Render the lines of the items below, from the first line through the line containing "Screen dimensions: 724x1568 [x=212, y=1524]" (both included), as a JSON list of strings with one string per line. Omit blank lines and leave the pictures out.

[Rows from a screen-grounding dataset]
· · · · ·

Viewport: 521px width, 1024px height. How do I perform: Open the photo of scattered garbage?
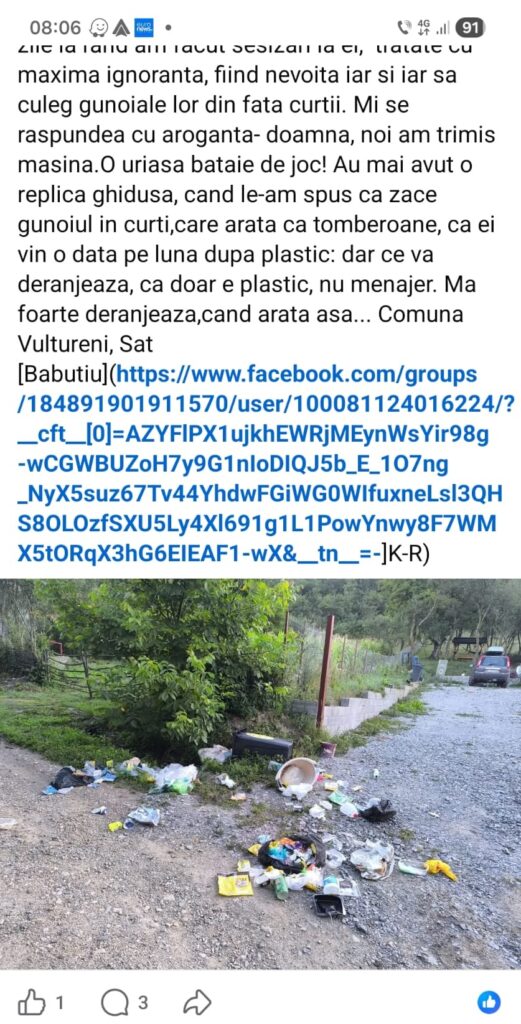tap(260, 775)
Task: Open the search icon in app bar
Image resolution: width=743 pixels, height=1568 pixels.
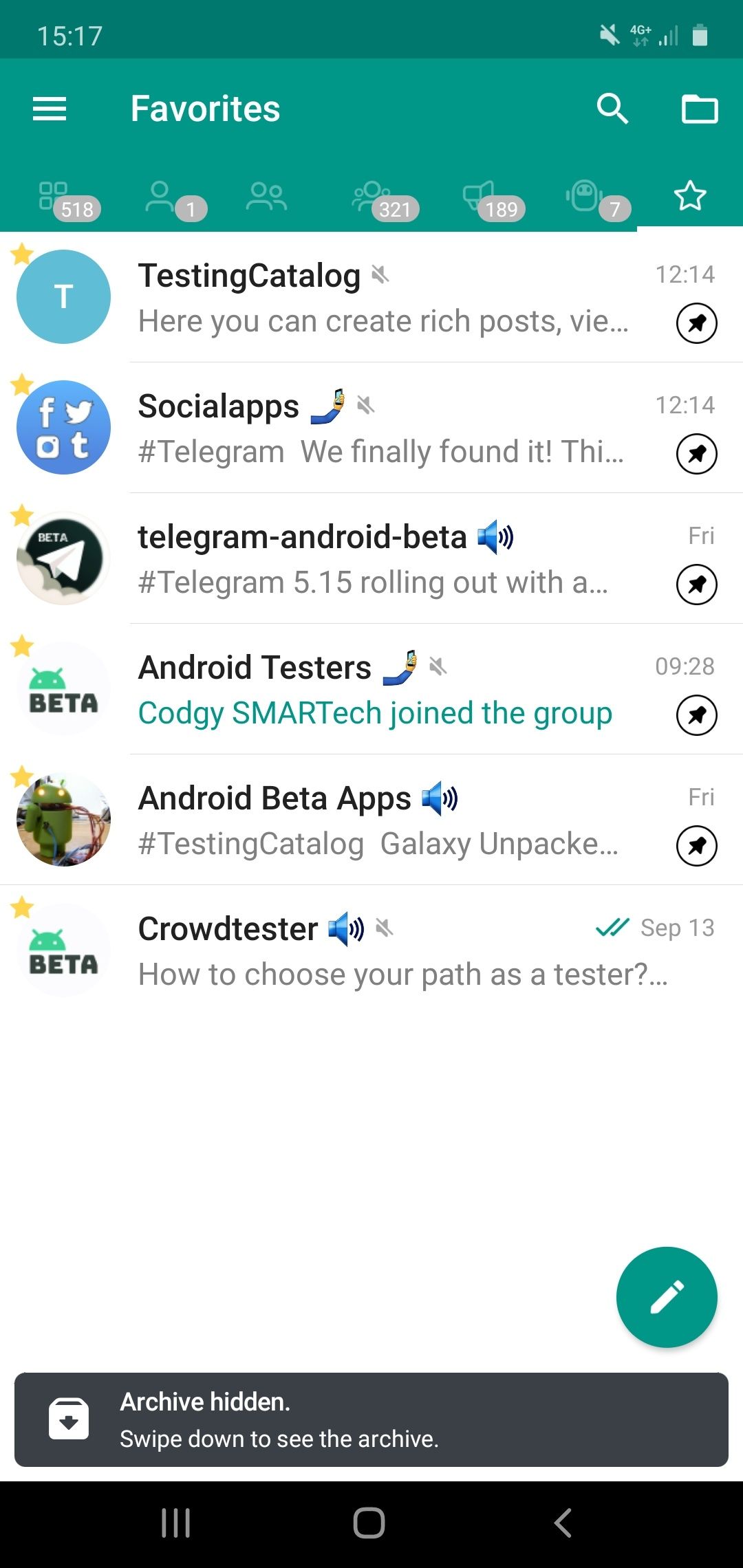Action: click(x=612, y=109)
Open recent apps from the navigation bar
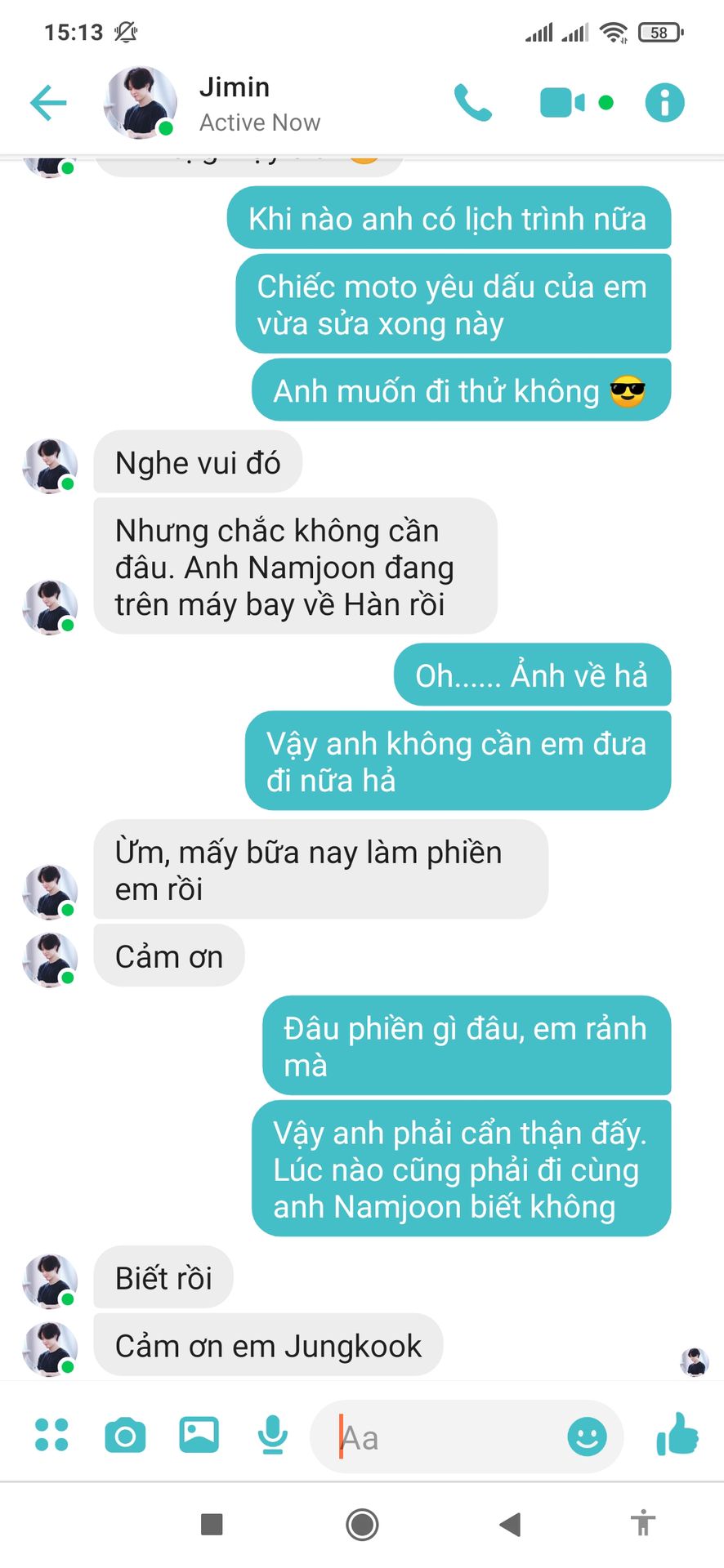Screen dimensions: 724x1568 [x=212, y=1524]
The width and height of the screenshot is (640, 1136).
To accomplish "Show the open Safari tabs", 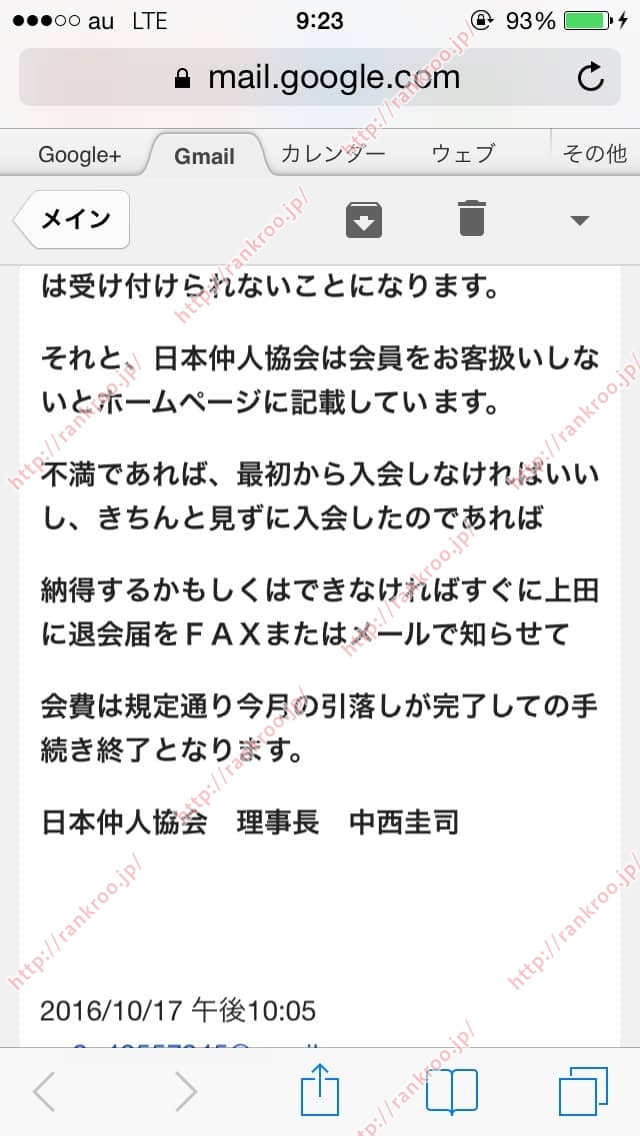I will pyautogui.click(x=583, y=1091).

· · · · ·

# Solved exercise
[
  "Viewport: 521px width, 1024px height. How do I perform: Open the photo of scattered garbage?",
  "tap(260, 775)",
  "Task: Open the search icon in app bar",
  "Image resolution: width=743 pixels, height=1568 pixels.",
  "Action: click(x=612, y=109)",
  "Open recent apps from the navigation bar",
  "Screen dimensions: 724x1568 [x=212, y=1524]"
]